▶ _INPUT MATERIAL_
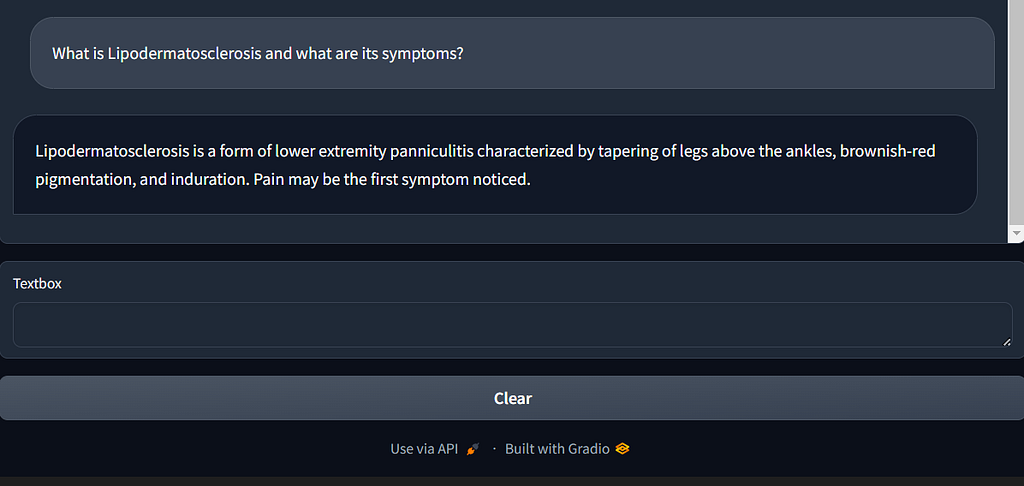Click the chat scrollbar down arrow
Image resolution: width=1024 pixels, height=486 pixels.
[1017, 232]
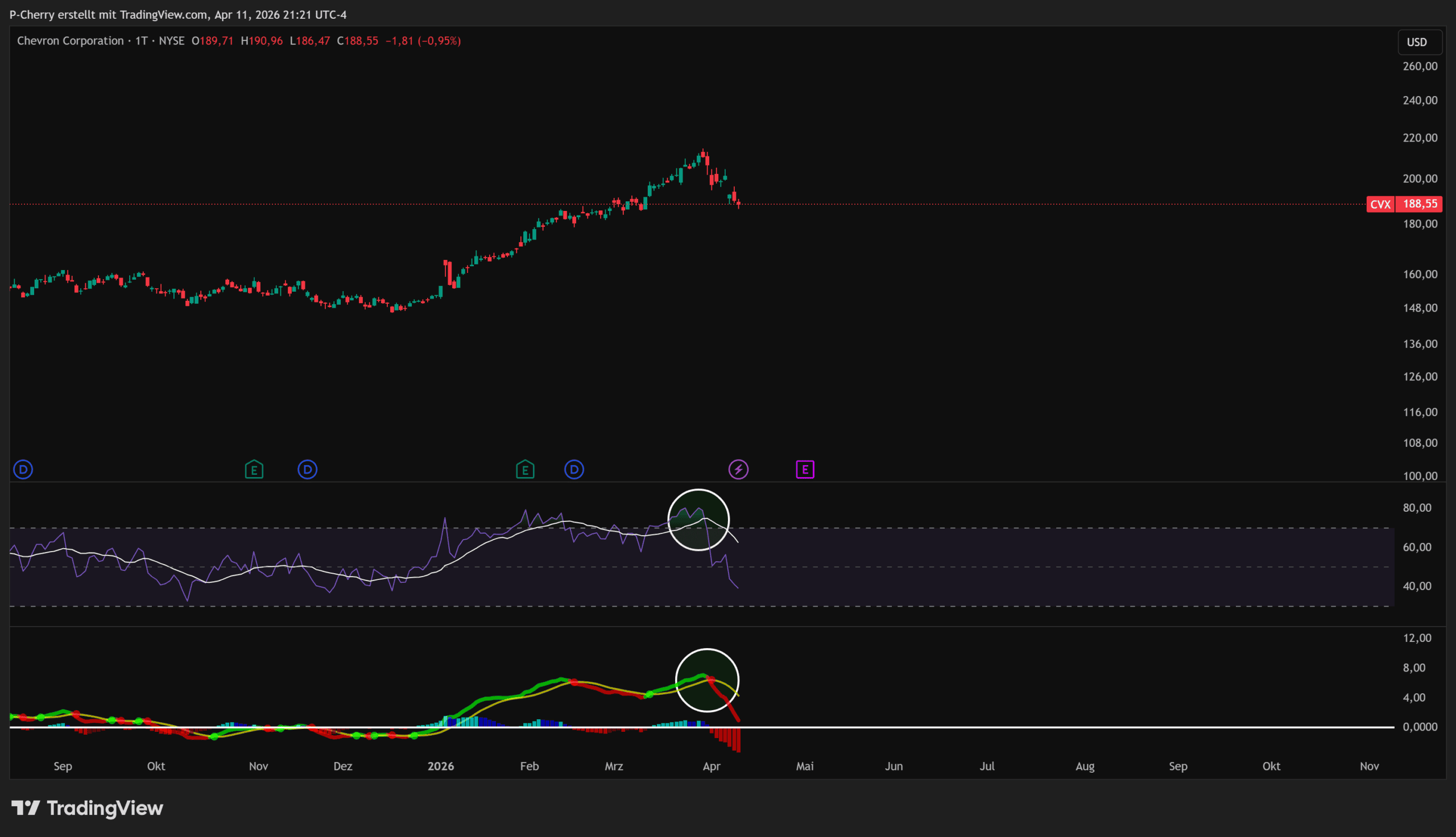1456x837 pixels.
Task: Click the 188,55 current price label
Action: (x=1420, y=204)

▶ _SHORT EXERCISE_
Please rewrite the data above, replacing "Click" with "Tap" and changing nothing else. Leave the pictures out of your answer.

▶ _RESPONSE TO THIS EXERCISE_
Tap the chat scrollbar down arrow
Image resolution: width=1024 pixels, height=486 pixels.
[1017, 232]
1456x837 pixels.
Task: Tap the 188,55 current price label
Action: (x=1420, y=204)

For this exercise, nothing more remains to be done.